**Exercise goal**. With the line containing "(kein Titel) (68, 2500)" as the starting point, write out each line exactly through the final line of the listing, both ends included.
=== The data ===
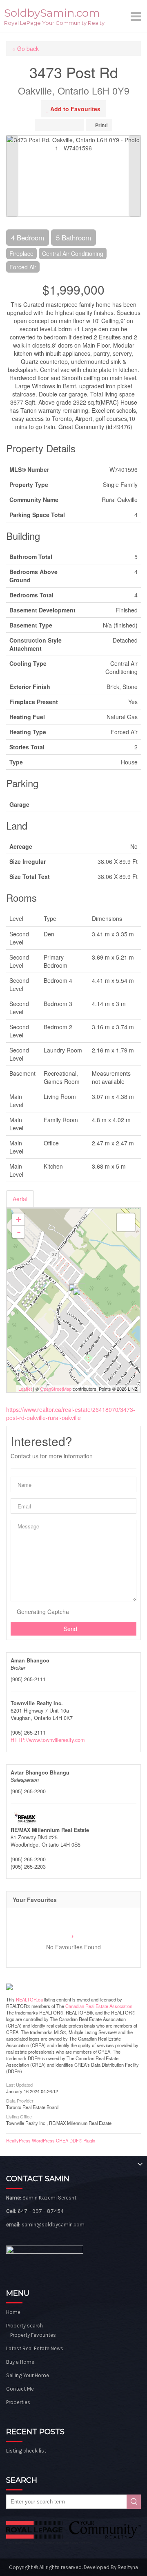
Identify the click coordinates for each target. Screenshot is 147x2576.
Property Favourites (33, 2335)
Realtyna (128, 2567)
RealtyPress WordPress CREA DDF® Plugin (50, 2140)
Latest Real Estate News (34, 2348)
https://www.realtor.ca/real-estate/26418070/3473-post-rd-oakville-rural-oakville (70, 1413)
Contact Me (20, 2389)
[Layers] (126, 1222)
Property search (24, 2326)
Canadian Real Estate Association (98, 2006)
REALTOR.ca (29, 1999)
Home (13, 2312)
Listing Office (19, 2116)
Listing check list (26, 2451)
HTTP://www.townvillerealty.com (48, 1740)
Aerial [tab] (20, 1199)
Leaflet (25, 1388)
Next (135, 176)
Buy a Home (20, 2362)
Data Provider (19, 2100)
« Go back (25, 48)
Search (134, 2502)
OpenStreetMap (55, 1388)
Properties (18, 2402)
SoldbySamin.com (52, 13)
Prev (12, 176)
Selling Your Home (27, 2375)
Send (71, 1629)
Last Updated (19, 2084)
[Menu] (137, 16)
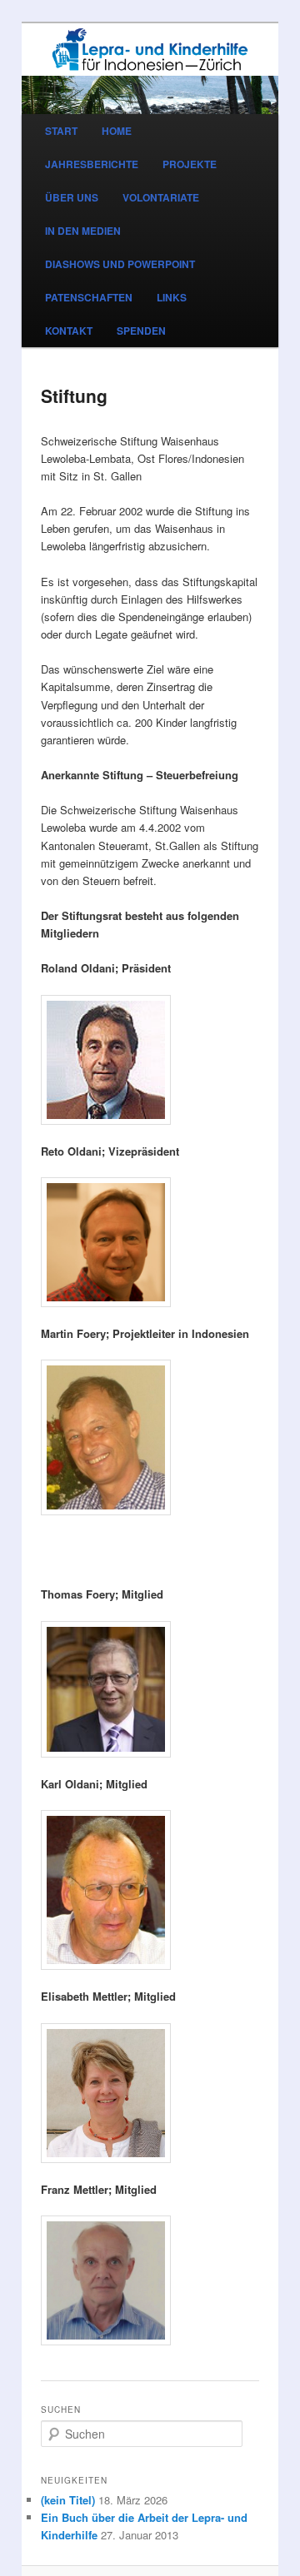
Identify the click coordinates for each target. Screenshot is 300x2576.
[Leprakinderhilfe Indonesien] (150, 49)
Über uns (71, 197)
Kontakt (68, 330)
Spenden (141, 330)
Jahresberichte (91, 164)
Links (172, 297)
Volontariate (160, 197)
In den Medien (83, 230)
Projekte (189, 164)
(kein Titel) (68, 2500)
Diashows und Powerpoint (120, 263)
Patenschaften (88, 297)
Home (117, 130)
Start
===
**Result of this task**.
(kein Titel) (68, 2500)
Diashows und Powerpoint (120, 263)
Patenschaften (88, 297)
Home (117, 130)
Start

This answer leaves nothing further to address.